Acetylcholinesterase of human intestinal tissue affected by Hirschsprung's disease: effect of magnesium chloride on isoforms

Abstract

Acetylcholinesterase (AChE) molecular isoforms from aganglionic and adjacent unaffected (control) colonic tissue in patients with Hirschsprung's disease (HD) were analysed by density gradient centrifugation in order to determine the major AChE isoforms and the effect of a reported MgCl 2 inactivation assay method upon them, with a view to improving the AChE assay used in the diagnosis of Hirschsprung's disease.
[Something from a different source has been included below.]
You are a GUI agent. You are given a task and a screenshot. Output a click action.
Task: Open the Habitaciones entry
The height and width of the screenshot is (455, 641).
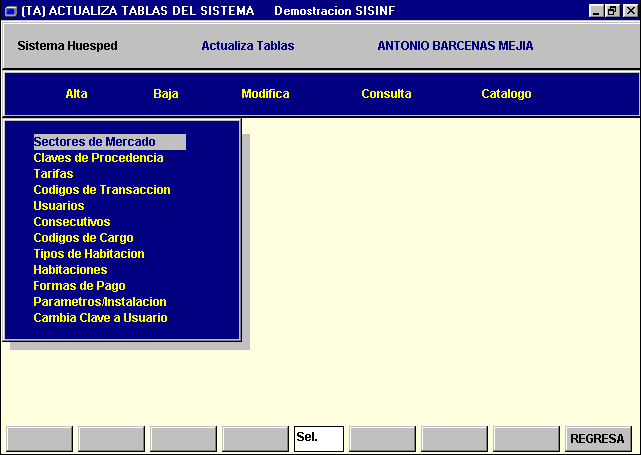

The total AChE level was greater in the HD-affected colonic tissue than the control tissue (HD: 9.0 vs. control: 7.3 units/g tissue) and this was due to a consistently greater elevation of the globular tetrameric form, G4 (HD: 48.8% vs. control: 35.5% of total AChE). The inactivation of whole tissue homogenates by brief exposure to 4 mol/l MgCl 2 followed the same pattern (HD: 48.4% vs. control: 28.7% inactivation). The detergent-extractable G4 is inhibited to a greater extent than the low salt-soluble G4 by exposure to 4 mol/l MgCl 2 (83.8% vs. 51.1%). These results imply that the elevated AChE levels in HD are mainly due to increases of the hydrophobic globular tetrameric form of AChE of the same type that is found in differentiating nervous tissue before synapse formation. The monomeric globular isoform G1 is not inhibited but the asymmetric A4, A8 and A12 isoforms are completely inhibited by exposure to 4 mol/l MgCl 2. All isoforms of Torpedo (electric ray) electroplax and human erythrocyte AChE, mainly amphiphilic G2, are almost completely inhibited. The inhibition by 4 mol/l MgCl 2 of the main G4 isoform in HD-affected intestine accentuates the difference between aganglionic and unaffected intestine in fractionated samples, but does not provide a sufficiently specific G4 isoform assay. The use of 2–4 mol/l MgCl 2 in histochemical AChE staining reduces the activity slightly but does not differentiate the tetrameric AChE isoform that is increased in Hirschsprung's disease but does reduce contaminating erythrocyte AChE levels that can obscure the result in blood-stained biopsies. A specific immunochemical stain for hydrophobic AChE tetramers or the associated 20 kDa membrane associated subunit is therefore needed to provide specificity.